• _Aim of the exercise_: In this exercise, each record below is to be written out again exactly.

--- Data shown ---

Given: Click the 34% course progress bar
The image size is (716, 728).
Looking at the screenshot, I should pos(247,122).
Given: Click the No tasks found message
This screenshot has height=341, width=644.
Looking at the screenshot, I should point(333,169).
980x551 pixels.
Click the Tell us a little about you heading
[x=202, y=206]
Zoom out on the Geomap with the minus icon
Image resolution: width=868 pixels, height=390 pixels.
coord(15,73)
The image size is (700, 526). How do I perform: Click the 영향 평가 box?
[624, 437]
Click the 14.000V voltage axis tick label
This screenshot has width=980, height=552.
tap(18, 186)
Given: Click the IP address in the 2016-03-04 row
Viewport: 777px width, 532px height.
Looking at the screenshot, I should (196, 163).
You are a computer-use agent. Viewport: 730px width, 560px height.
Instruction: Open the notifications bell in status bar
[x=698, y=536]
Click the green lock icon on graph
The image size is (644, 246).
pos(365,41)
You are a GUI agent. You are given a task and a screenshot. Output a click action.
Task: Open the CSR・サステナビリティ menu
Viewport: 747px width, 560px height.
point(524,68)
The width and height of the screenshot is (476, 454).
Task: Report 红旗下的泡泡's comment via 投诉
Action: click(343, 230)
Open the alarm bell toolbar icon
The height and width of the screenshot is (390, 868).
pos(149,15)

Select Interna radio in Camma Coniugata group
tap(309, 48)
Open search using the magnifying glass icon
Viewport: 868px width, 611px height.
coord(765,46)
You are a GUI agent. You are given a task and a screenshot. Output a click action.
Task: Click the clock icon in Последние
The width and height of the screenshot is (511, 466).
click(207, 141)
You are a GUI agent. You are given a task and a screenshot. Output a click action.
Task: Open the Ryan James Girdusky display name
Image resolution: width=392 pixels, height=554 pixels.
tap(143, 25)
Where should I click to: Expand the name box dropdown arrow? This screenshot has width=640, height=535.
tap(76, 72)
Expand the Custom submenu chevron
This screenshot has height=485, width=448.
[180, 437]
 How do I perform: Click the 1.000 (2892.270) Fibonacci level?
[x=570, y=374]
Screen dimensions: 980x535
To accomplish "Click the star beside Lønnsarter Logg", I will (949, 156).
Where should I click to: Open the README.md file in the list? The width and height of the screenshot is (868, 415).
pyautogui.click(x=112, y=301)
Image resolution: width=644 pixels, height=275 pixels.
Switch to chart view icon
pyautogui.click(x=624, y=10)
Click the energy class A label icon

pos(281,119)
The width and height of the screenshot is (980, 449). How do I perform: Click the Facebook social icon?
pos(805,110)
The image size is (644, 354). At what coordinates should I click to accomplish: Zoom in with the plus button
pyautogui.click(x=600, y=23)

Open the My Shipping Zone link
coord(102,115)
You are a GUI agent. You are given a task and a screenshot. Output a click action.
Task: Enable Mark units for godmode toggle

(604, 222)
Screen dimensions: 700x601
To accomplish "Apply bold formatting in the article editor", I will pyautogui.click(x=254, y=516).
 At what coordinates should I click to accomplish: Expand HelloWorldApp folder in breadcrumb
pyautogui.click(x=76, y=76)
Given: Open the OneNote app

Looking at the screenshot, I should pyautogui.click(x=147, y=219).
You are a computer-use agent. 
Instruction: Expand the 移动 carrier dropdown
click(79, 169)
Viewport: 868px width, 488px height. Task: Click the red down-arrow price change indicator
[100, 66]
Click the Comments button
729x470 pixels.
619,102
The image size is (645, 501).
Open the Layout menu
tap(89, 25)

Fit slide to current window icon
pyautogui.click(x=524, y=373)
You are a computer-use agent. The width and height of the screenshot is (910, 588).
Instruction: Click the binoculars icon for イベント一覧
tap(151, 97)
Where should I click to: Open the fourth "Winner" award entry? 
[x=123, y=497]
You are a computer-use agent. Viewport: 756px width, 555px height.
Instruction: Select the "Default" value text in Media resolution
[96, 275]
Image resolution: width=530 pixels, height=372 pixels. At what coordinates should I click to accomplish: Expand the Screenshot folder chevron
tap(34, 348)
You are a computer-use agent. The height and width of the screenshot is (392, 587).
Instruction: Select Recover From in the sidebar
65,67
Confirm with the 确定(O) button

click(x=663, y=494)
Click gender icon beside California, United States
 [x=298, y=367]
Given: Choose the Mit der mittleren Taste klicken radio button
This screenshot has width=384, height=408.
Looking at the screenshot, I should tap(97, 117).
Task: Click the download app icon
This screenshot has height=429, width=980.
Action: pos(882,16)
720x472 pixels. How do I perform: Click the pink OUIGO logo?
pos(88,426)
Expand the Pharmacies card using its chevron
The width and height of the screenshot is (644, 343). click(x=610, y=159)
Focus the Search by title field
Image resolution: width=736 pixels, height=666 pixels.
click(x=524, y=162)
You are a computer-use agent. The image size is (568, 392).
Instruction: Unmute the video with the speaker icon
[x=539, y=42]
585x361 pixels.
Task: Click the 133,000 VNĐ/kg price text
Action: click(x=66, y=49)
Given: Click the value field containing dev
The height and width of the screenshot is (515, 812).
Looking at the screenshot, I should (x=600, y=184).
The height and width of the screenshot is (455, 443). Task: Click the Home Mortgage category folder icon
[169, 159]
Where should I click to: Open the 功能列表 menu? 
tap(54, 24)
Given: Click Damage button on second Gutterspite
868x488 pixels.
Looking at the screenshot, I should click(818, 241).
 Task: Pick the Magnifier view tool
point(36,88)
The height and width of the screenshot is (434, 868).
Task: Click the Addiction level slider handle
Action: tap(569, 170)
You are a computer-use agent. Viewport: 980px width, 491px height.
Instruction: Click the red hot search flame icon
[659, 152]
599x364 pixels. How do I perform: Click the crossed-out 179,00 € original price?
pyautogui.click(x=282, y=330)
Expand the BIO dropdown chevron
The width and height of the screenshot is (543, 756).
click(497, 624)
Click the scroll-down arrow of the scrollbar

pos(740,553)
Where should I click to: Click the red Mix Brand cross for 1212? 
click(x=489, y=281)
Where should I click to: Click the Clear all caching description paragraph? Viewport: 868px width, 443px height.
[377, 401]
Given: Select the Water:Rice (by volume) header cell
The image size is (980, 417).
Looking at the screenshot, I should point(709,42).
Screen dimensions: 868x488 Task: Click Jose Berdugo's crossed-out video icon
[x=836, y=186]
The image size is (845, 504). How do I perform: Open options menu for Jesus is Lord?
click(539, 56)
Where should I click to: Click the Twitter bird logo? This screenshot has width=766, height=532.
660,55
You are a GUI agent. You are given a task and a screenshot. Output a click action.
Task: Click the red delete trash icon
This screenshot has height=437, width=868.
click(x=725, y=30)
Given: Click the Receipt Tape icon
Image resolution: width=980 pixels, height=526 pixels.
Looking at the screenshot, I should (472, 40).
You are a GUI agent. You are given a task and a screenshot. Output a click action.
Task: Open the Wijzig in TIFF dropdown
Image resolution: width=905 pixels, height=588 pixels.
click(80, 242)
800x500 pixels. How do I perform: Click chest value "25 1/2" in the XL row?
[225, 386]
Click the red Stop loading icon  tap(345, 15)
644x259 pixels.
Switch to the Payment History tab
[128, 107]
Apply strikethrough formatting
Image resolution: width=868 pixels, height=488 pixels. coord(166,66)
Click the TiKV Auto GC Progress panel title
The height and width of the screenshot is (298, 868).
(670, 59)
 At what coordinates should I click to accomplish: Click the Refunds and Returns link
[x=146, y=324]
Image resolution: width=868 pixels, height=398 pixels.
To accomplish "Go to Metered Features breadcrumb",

---

• _Task answer_:
Given: Click the 34% course progress bar
The image size is (716, 728).
Looking at the screenshot, I should pos(247,122).
Given: Click the No tasks found message
This screenshot has height=341, width=644.
Looking at the screenshot, I should point(333,169).
980x551 pixels.
Click the Tell us a little about you heading
[x=202, y=206]
Zoom out on the Geomap with the minus icon
Image resolution: width=868 pixels, height=390 pixels.
coord(15,73)
The image size is (700, 526). How do I perform: Click the 영향 평가 box?
[624, 437]
Click the 14.000V voltage axis tick label
This screenshot has width=980, height=552.
tap(18, 186)
Given: Click the IP address in the 2016-03-04 row
Viewport: 777px width, 532px height.
Looking at the screenshot, I should (196, 163).
You are a computer-use agent. Viewport: 730px width, 560px height.
Instruction: Open the notifications bell in status bar
[x=698, y=536]
Click the green lock icon on graph
The image size is (644, 246).
pos(365,41)
You are a GUI agent. You are given a task and a screenshot. Output a click action.
Task: Open the CSR・サステナビリティ menu
Viewport: 747px width, 560px height.
point(524,68)
The width and height of the screenshot is (476, 454).
Task: Report 红旗下的泡泡's comment via 投诉
Action: click(343, 230)
Open the alarm bell toolbar icon
The height and width of the screenshot is (390, 868).
pos(149,15)

Select Interna radio in Camma Coniugata group
tap(309, 48)
Open search using the magnifying glass icon
Viewport: 868px width, 611px height.
coord(765,46)
You are a GUI agent. You are given a task and a screenshot. Output a click action.
Task: Click the clock icon in Последние
The width and height of the screenshot is (511, 466).
click(207, 141)
You are a GUI agent. You are given a task and a screenshot. Output a click action.
Task: Open the Ryan James Girdusky display name
Image resolution: width=392 pixels, height=554 pixels.
tap(143, 25)
Where should I click to: Expand the name box dropdown arrow? This screenshot has width=640, height=535.
tap(76, 72)
Expand the Custom submenu chevron
This screenshot has height=485, width=448.
[180, 437]
 How do I perform: Click the 1.000 (2892.270) Fibonacci level?
[x=570, y=374]
Screen dimensions: 980x535
To accomplish "Click the star beside Lønnsarter Logg", I will (949, 156).
Where should I click to: Open the README.md file in the list? The width and height of the screenshot is (868, 415).
pyautogui.click(x=112, y=301)
Image resolution: width=644 pixels, height=275 pixels.
Switch to chart view icon
pyautogui.click(x=624, y=10)
Click the energy class A label icon

pos(281,119)
The width and height of the screenshot is (980, 449). How do I perform: Click the Facebook social icon?
pos(805,110)
The image size is (644, 354). At what coordinates should I click to accomplish: Zoom in with the plus button
pyautogui.click(x=600, y=23)

Open the My Shipping Zone link
coord(102,115)
You are a GUI agent. You are given a task and a screenshot. Output a click action.
Task: Enable Mark units for godmode toggle

(604, 222)
Screen dimensions: 700x601
To accomplish "Apply bold formatting in the article editor", I will pyautogui.click(x=254, y=516).
 At what coordinates should I click to accomplish: Expand HelloWorldApp folder in breadcrumb
pyautogui.click(x=76, y=76)
Given: Open the OneNote app

Looking at the screenshot, I should pyautogui.click(x=147, y=219).
You are a computer-use agent. 
Instruction: Expand the 移动 carrier dropdown
click(79, 169)
Viewport: 868px width, 488px height. Task: Click the red down-arrow price change indicator
[100, 66]
Click the Comments button
729x470 pixels.
619,102
The image size is (645, 501).
Open the Layout menu
tap(89, 25)

Fit slide to current window icon
pyautogui.click(x=524, y=373)
You are a computer-use agent. The width and height of the screenshot is (910, 588).
Instruction: Click the binoculars icon for イベント一覧
tap(151, 97)
Where should I click to: Open the fourth "Winner" award entry? 
[x=123, y=497]
You are a computer-use agent. Viewport: 756px width, 555px height.
Instruction: Select the "Default" value text in Media resolution
[96, 275]
Image resolution: width=530 pixels, height=372 pixels. At what coordinates should I click to accomplish: Expand the Screenshot folder chevron
tap(34, 348)
You are a computer-use agent. The height and width of the screenshot is (392, 587).
Instruction: Select Recover From in the sidebar
65,67
Confirm with the 确定(O) button

click(x=663, y=494)
Click gender icon beside California, United States
 [x=298, y=367]
Given: Choose the Mit der mittleren Taste klicken radio button
This screenshot has width=384, height=408.
Looking at the screenshot, I should tap(97, 117).
Task: Click the download app icon
This screenshot has height=429, width=980.
Action: pos(882,16)
720x472 pixels. How do I perform: Click the pink OUIGO logo?
pos(88,426)
Expand the Pharmacies card using its chevron
The width and height of the screenshot is (644, 343). click(x=610, y=159)
Focus the Search by title field
Image resolution: width=736 pixels, height=666 pixels.
click(x=524, y=162)
You are a computer-use agent. The image size is (568, 392).
Instruction: Unmute the video with the speaker icon
[x=539, y=42]
585x361 pixels.
Task: Click the 133,000 VNĐ/kg price text
Action: click(x=66, y=49)
Given: Click the value field containing dev
The height and width of the screenshot is (515, 812).
Looking at the screenshot, I should (x=600, y=184).
The height and width of the screenshot is (455, 443). Task: Click the Home Mortgage category folder icon
[169, 159]
Where should I click to: Open the 功能列表 menu? 
tap(54, 24)
Given: Click Damage button on second Gutterspite
868x488 pixels.
Looking at the screenshot, I should click(818, 241).
 Task: Pick the Magnifier view tool
point(36,88)
The height and width of the screenshot is (434, 868).
Task: Click the Addiction level slider handle
Action: tap(569, 170)
You are a computer-use agent. Viewport: 980px width, 491px height.
Instruction: Click the red hot search flame icon
[659, 152]
599x364 pixels. How do I perform: Click the crossed-out 179,00 € original price?
pyautogui.click(x=282, y=330)
Expand the BIO dropdown chevron
The width and height of the screenshot is (543, 756).
click(497, 624)
Click the scroll-down arrow of the scrollbar

pos(740,553)
Where should I click to: Click the red Mix Brand cross for 1212? 
click(x=489, y=281)
Where should I click to: Click the Clear all caching description paragraph? Viewport: 868px width, 443px height.
[377, 401]
Given: Select the Water:Rice (by volume) header cell
The image size is (980, 417).
Looking at the screenshot, I should point(709,42).
Screen dimensions: 868x488 Task: Click Jose Berdugo's crossed-out video icon
[x=836, y=186]
The image size is (845, 504). How do I perform: Open options menu for Jesus is Lord?
click(539, 56)
Where should I click to: Click the Twitter bird logo? This screenshot has width=766, height=532.
660,55
You are a GUI agent. You are given a task and a screenshot. Output a click action.
Task: Click the red delete trash icon
This screenshot has height=437, width=868.
click(x=725, y=30)
Given: Click the Receipt Tape icon
Image resolution: width=980 pixels, height=526 pixels.
Looking at the screenshot, I should (472, 40).
You are a GUI agent. You are given a task and a screenshot. Output a click action.
Task: Open the Wijzig in TIFF dropdown
Image resolution: width=905 pixels, height=588 pixels.
click(80, 242)
800x500 pixels. How do I perform: Click chest value "25 1/2" in the XL row?
[225, 386]
Click the red Stop loading icon  tap(345, 15)
644x259 pixels.
Switch to the Payment History tab
[128, 107]
Apply strikethrough formatting
Image resolution: width=868 pixels, height=488 pixels. coord(166,66)
Click the TiKV Auto GC Progress panel title
The height and width of the screenshot is (298, 868).
(670, 59)
 At what coordinates should I click to accomplish: Click the Refunds and Returns link
[x=146, y=324]
Image resolution: width=868 pixels, height=398 pixels.
To accomplish "Go to Metered Features breadcrumb",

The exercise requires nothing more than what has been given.